Extrait retenu
%%
L’intégralité du programme de ce disque, issu d’anciens collectages, mais aussi, de compositions et textes originaux est, vous vous en doutez, s’agissant de la rigoureuse et toujours perfectionniste Annie EBREL, passionnant et divers, puisque traduisant les joies comme les peines, les drames, voire les croyances, tous ces moments et événements de vie qui s’articulent autour du plaisir partagé de la danse.
Bien difficile, pour nous, de ne pas évoquer tous les titres qui, tant par leur diversité de propos, d’arrangements, de « tessitures » instrumentales, créent, dans la subtilité et le ciselage multi styles, à la fois, dissemblance et homogénéité.
Nous avons, particulièrement aimé, en 4e piste, tout « en pleins et déliés », « Ar verjelenn – La bergère », sur une musique et une adaptation d’un texte traditionnel signés d’Annie EBREL.
A son sujet, le commentaire figurant dans le livret, précise :
« Cette chanson également nommée « An daouvreur » / « Les deux frères », est emblématique du répertoire de chant à danser des pays fañch, fisel et gavotte. La version chantée ici rubato est adaptée d’un collectage fait par Yann-Fañch KEMENER, auprès de Françoise MEHAT DE LANISCAT. »
Dès, s’insérant sur une nappe de claviers, le serpentant égrènement introductif des notes du cistre de Ronan PELLEN, vous êtes emportés dans un romantique mélancolisme, immédiatement amplifié par la splendide voix d’Annie qui, suavement, sensuellement, vous enveloppe dans les spires de son large et intense spectre vocal.
La technique du chant rubato (mot italien signifiant « dérobé »), qui est une indication d'expression musicale commandant d'avancer certaines notes de la mélodie ou d'en retarder d'autres pour abandonner la rigueur de la mesure, produit, ici, tous ses effets pour narrer le thème d’une bergère qui apprendra, par un fort ressemblant marchand de passage, la mort de son mari, parti pour sept ans à l’armée.
%%
Données fournies
%%
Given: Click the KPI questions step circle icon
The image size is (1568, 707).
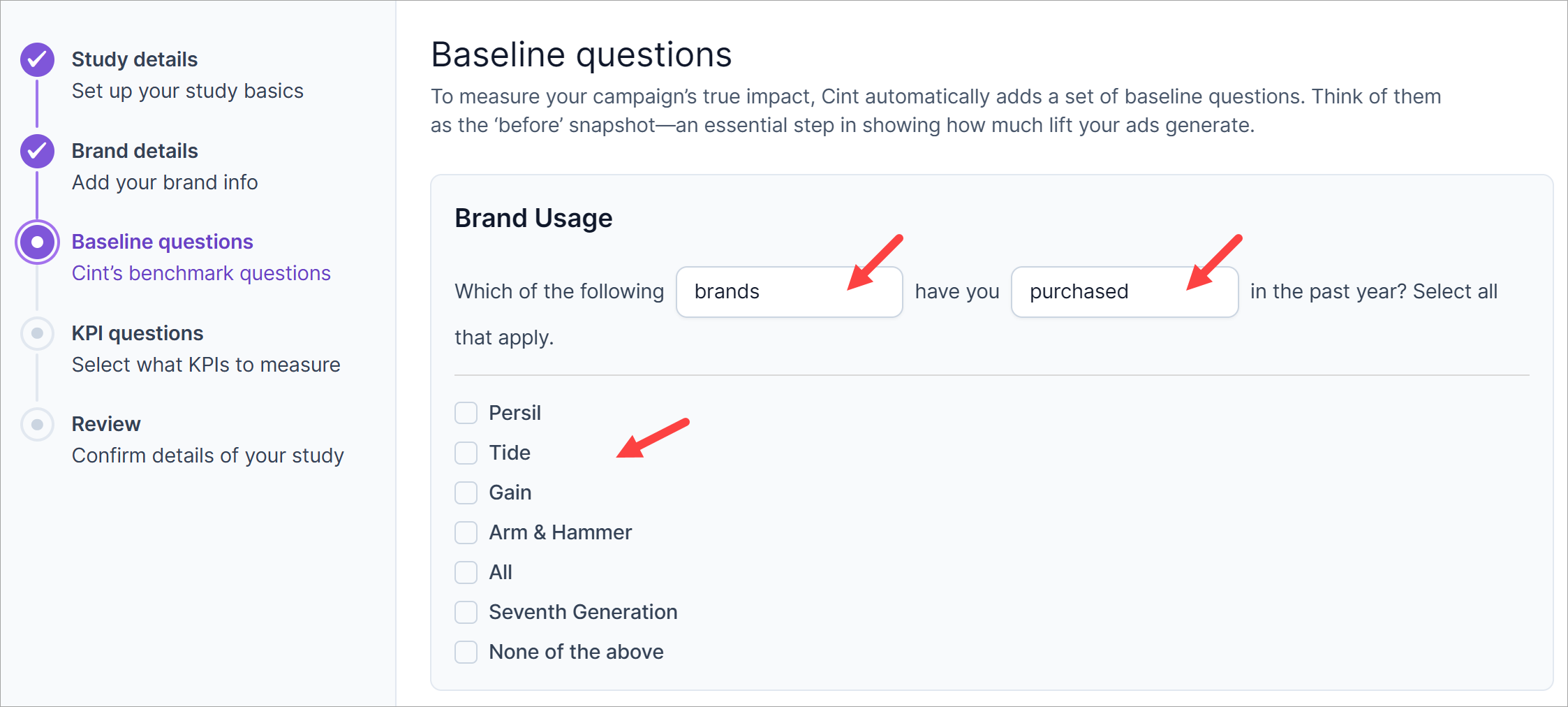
%%
%%
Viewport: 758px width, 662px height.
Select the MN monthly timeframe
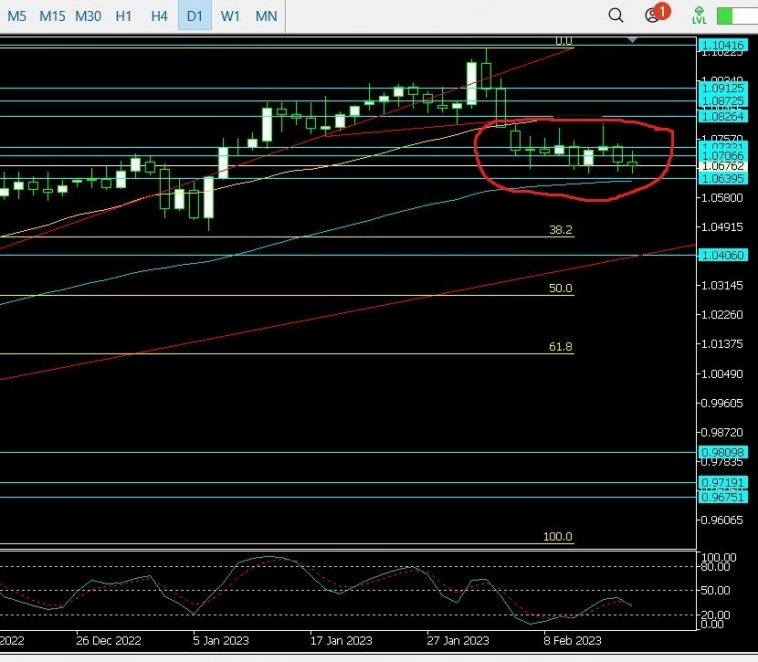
%%
Consignes à traiter
1. Reproduisez à l'identique le passage de la chronique sur le disque d'Annie EBREL qui va de « Bien difficile, pour » jusqu'à « dissemblance et homogénéité. ».
2. D'après la chronique sur le disque d'Annie EBREL, auprès de qui Yann-Fañch KEMENER a-t-il réalisé le collectage dont est adaptée la version de « Ar verjelenn – La bergère » ?

Réponses complètes
1.
Bien difficile, pour nous, de ne pas évoquer tous les titres qui, tant par leur diversité de propos, d’arrangements, de « tessitures » instrumentales, créent, dans la subtilité et le ciselage multi styles, à la fois, dissemblance et homogénéité.

2. Auprès de Françoise MEHAT DE LANISCAT.